In 2016, The American Heart Association and American Diabetes Association both said artificial sweeteners could be a way to combat obesity, diabetes and heart disease in the United States. But they also pointed out one major downfall: people who use artificial sweeteners may replace the lost calories through other sources (“A sugar-free vanilla latte and a blueberry muffin, please!”), possibly offsetting weight loss or health benefits.
I only shop at Whole Foods, so I eat healthy.
Whole Foods is a perfect example of The Halo Effect, says Ruscigno: “Whole Foods has an excellent vegan bakery, and all of my favorite ice creams! See where this can go?”
Browse the aisles of a Whole Foods, and you’ll find their products don’t always match the namesake. Buying a pizza from the Whole Foods hot bar may feel more virtuous than a slice from the neighborhood deli, but it’s still a pizza. Certain foods simply can’t escape junk-food status, no matter where they’re sold.

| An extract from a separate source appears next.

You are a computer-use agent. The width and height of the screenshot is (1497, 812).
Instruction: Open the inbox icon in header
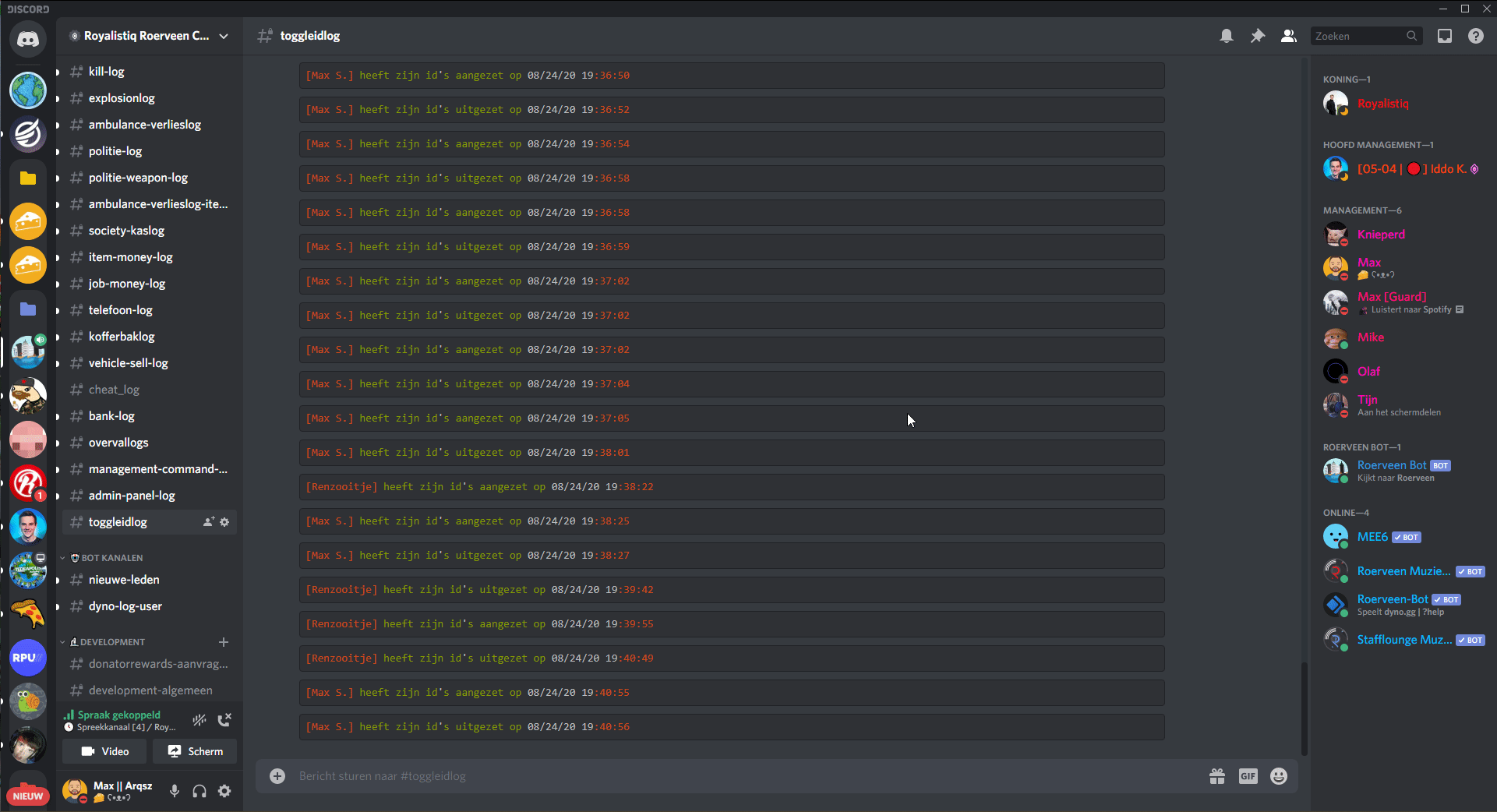1444,36
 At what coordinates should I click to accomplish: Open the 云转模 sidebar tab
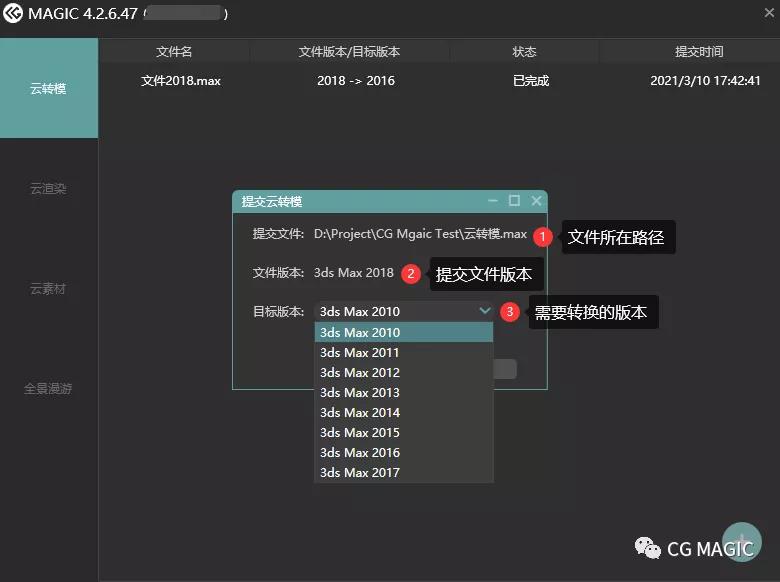(x=48, y=89)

I can have two pieces of pie tonight—I ran today!
“In my practice one of the most common themes when I work with athletes is reminding them that most apps and tracking programs significantly overestimate calories burned during exercise,” says Ruscigno. “Sure, those of you with huge workout regimes probably need a slice of pie or two as discretionary calories to meet your needs but most of us do not—especially if trying to make a race weight.”
Ruscigno says there’s nothing wrong with a treat after a workout, so long as the reward matches the work. Fill up on something healthy first to give your body the nutrients it needs post-workout, then head for a modest slice of pie. Eat it slowly, like a special treat—because that’s exactly what it should be.